Sold for $400,431 (€357,600) at 2016 Artcurial.
Ettore Bugatti entered four examples of his Type 13 in a newly estalbished Grand Prix race in northern Italy, the Gran Premio d'Italia Internazionale held at the Circuito di Brescia on August 21st of 1921. Ernest Friderich drove car number 13 to a victory in its class with an average speed of 72 mph over 215 miles, setting a new record for the 1,400cc category. The other Bugatti cars finished 2nd, 3rd and 4th. After this impressive accomplishment, the model was dubbed the 'Brescia Bugatti.' Between 1920 and 1926, the Brescias scored a long list of important successes in Britain and Continental Europe.

This Bugatti Type 13, chassis number 981, was manufactured in Molsheim, France, on August 14th of 1920. It was originally configured as a Type 22-27 and was equipped with a 16-valve, overhead-camshaft engine (no. 538), an RB magneto, four shock absorbers, five Rudge wire wheels, the 'long'-type steering column and four-place coachwork.

Chassis 981 was included in a delivery of 20 Bugatti chassis to Louis Pabanel of Paris on September 5th of 1920. Louis Pabanel was an official agent for Bugatti, Diatto and Hotchkiss automobiles.

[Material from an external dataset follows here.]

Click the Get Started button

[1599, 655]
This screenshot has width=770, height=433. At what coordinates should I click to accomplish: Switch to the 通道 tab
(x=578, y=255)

The first recorded owner was Edmond Autran of Avignon, France. He registered the Bugatti on June 17th of 1922, but by the fall of 1928, the Brescia had been sold to M. Bailly, a resident of Toulon. About two years later, M. Pensin of Draguignan became the next owner.

When World War II came to a close, an American serviceman stationed in France discovered the Bugatti and shipped the car to the United States. It was later purchased by Bud Ley of Cleveland, Ohio. Under Mr. Ley's ownership, the car was sent to England, where the original chassis was shortened to Type 13 configuration.

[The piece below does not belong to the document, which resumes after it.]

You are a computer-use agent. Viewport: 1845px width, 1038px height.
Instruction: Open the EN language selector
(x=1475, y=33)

In 1978, the car joined Ben Moser's collection of motorcars. In the 1980s, the car was purchased by Yoshiyuki Hayashi of Gotemba, Japan. In 1995, the Bugatti returned to the United States where it was sold to Rick Rawlings of Balboa Island, California. Three years later, the car was purchased by its present owner. Upon purchase, the car was given a high-quality restoration. The car retains its original, matching-numbers engine (538), gearbox (488) and rear axle (891).

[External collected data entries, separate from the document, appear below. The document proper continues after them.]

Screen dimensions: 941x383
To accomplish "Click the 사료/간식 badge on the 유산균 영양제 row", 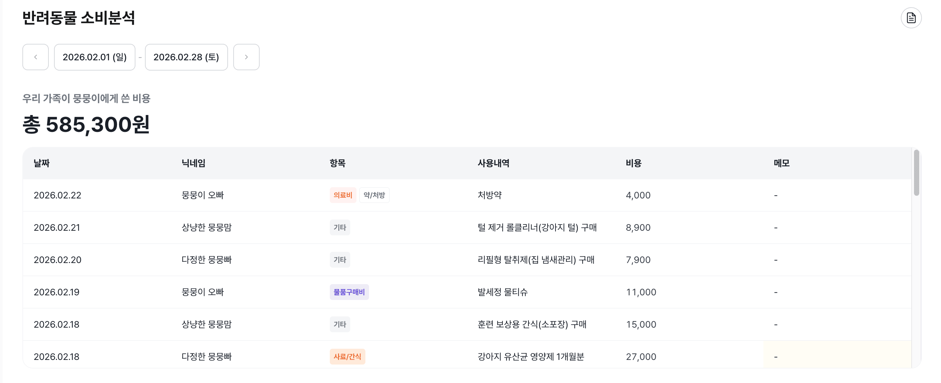I will 347,357.
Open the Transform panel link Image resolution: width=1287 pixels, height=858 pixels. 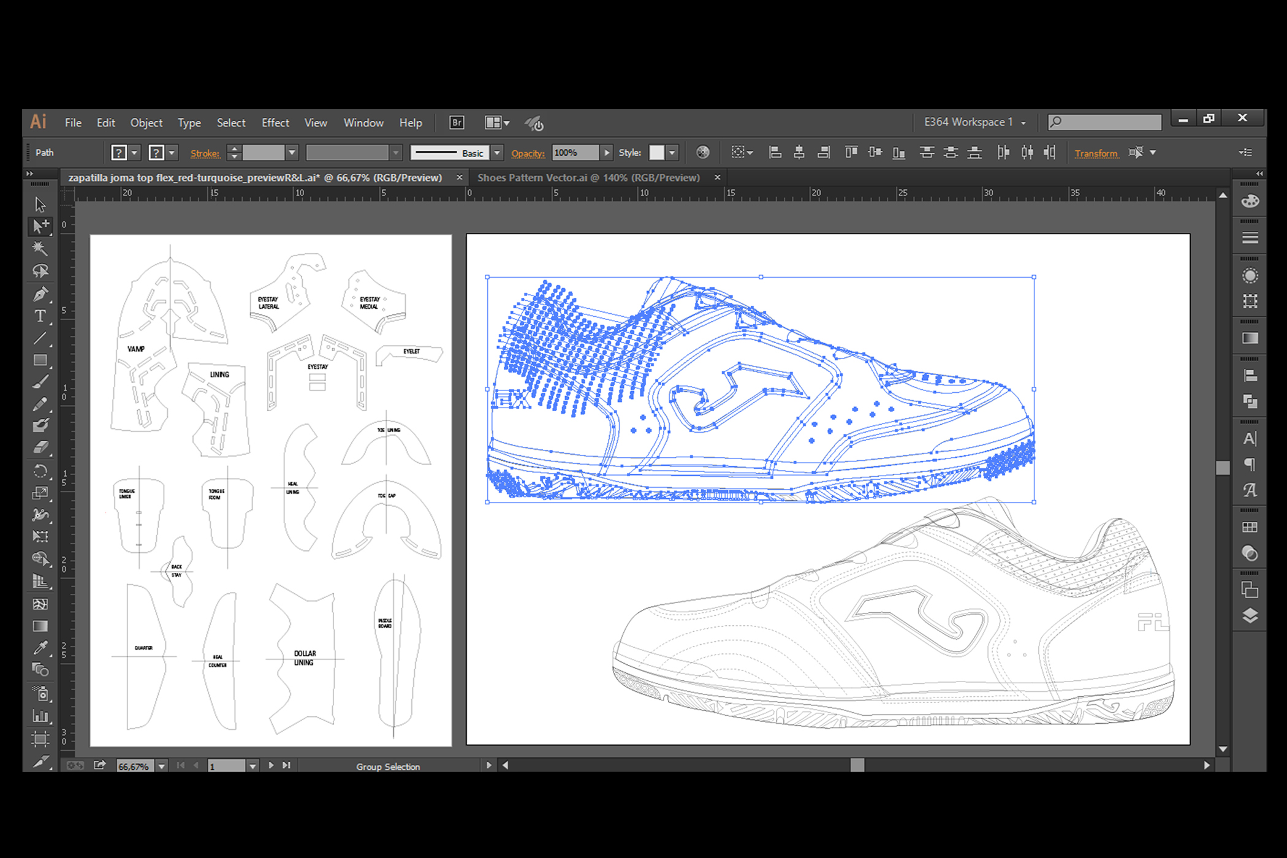pyautogui.click(x=1096, y=153)
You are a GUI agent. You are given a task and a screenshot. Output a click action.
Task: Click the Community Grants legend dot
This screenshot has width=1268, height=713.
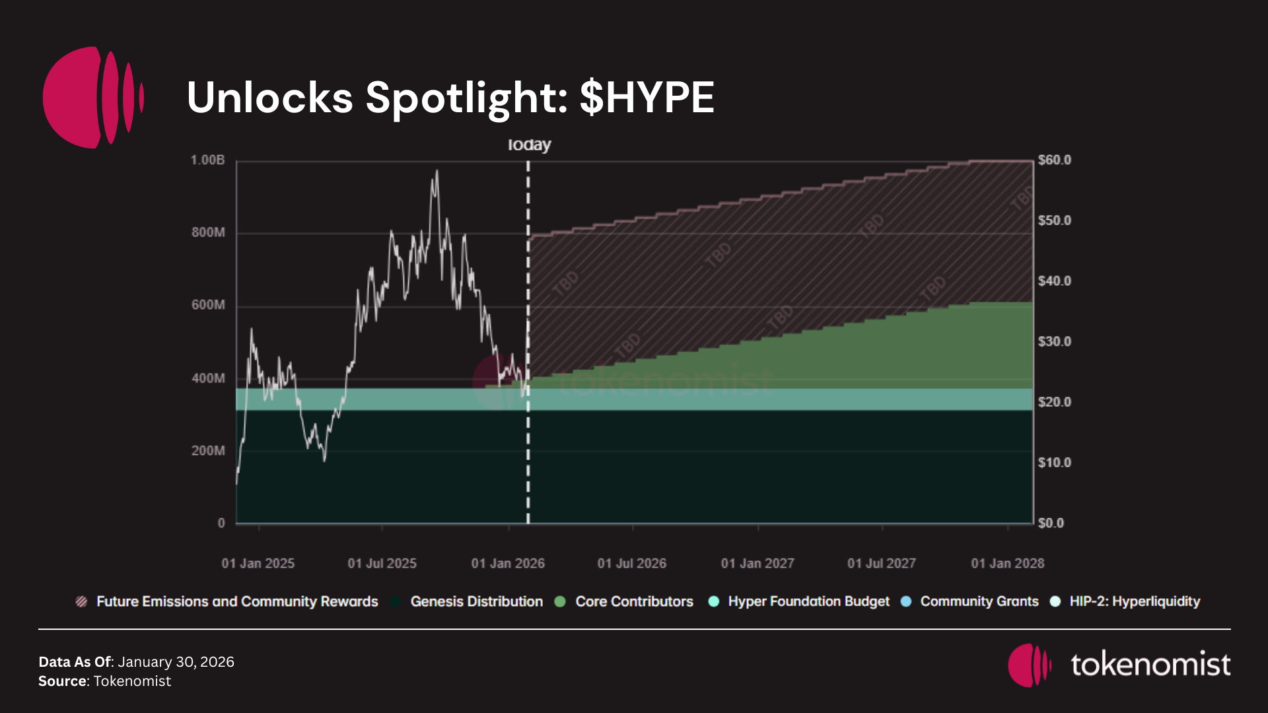[x=906, y=601]
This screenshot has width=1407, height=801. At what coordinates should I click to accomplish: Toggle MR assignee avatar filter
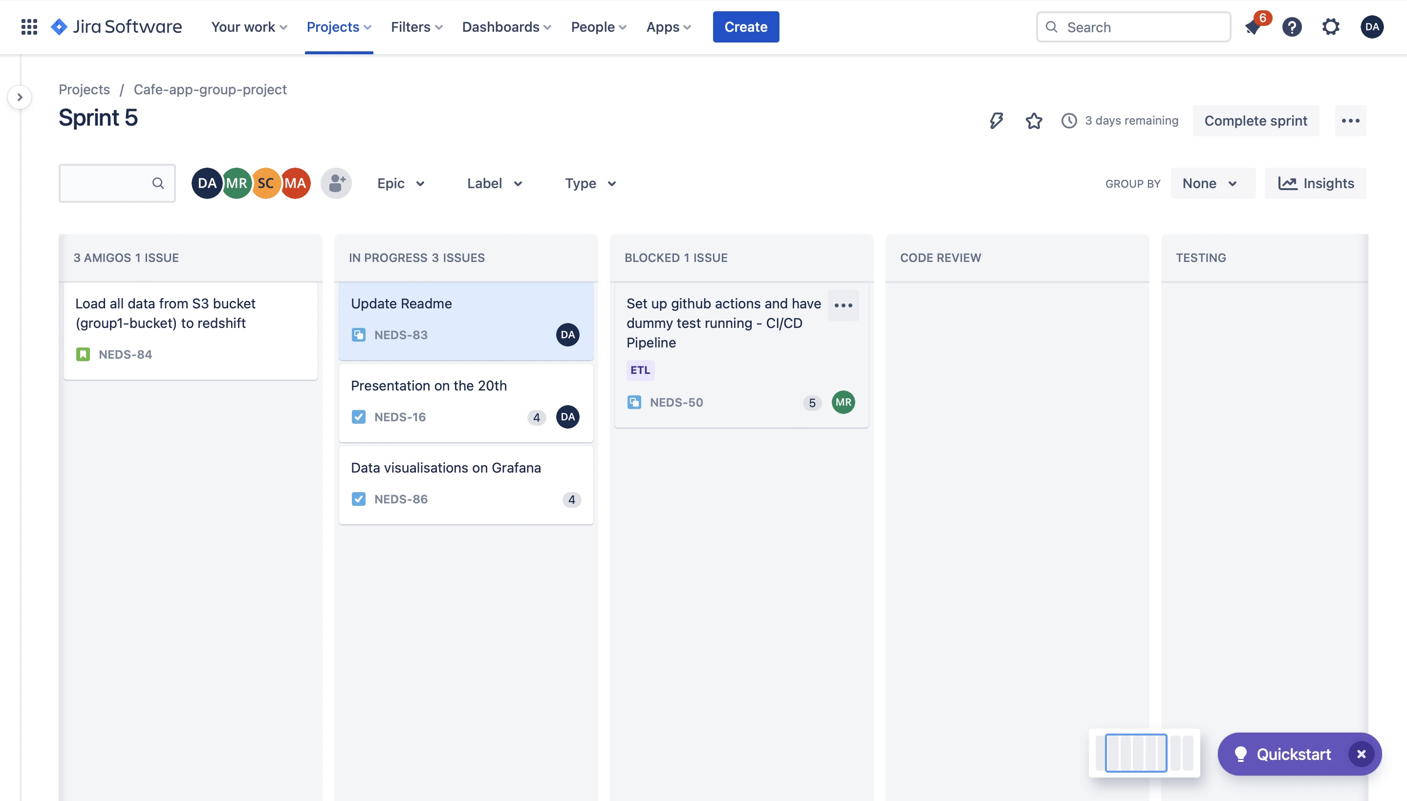[237, 183]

In 2012, the car was offered for sale at the Pebble Beach auction presented by Gooding & Company. The car was estimated to sell for $250,000 - $350,000. As bidding came to a close, the car had been sold for the sum of $379,500 inclusive of buyer's premium.
By Daniel Vaughan | Nov 2012
Founded in Molsheim, France, Bugatti was a manufacturer of high performance vehicles in 1910. Ettore Bugatti, founder, was an Italian man that some described as an ‘eccentric genius'. The Bugatti Company is well known for creating some of the most exclusive cars worldwide, along with creating some of the fastest. Much like many high-end marques of the time, the original Bugatti brand failed with the onset of WWII. Also, Ettore's son Jean died; a major contributing factor in this. Struggling financially, the company released one final model in the 1950's before it was eventually purchased for its airplane parts business in the 1960's. The name is owned by Volkswagen Group today, and they have revived it as a builder of a very exclusive set of sports cars.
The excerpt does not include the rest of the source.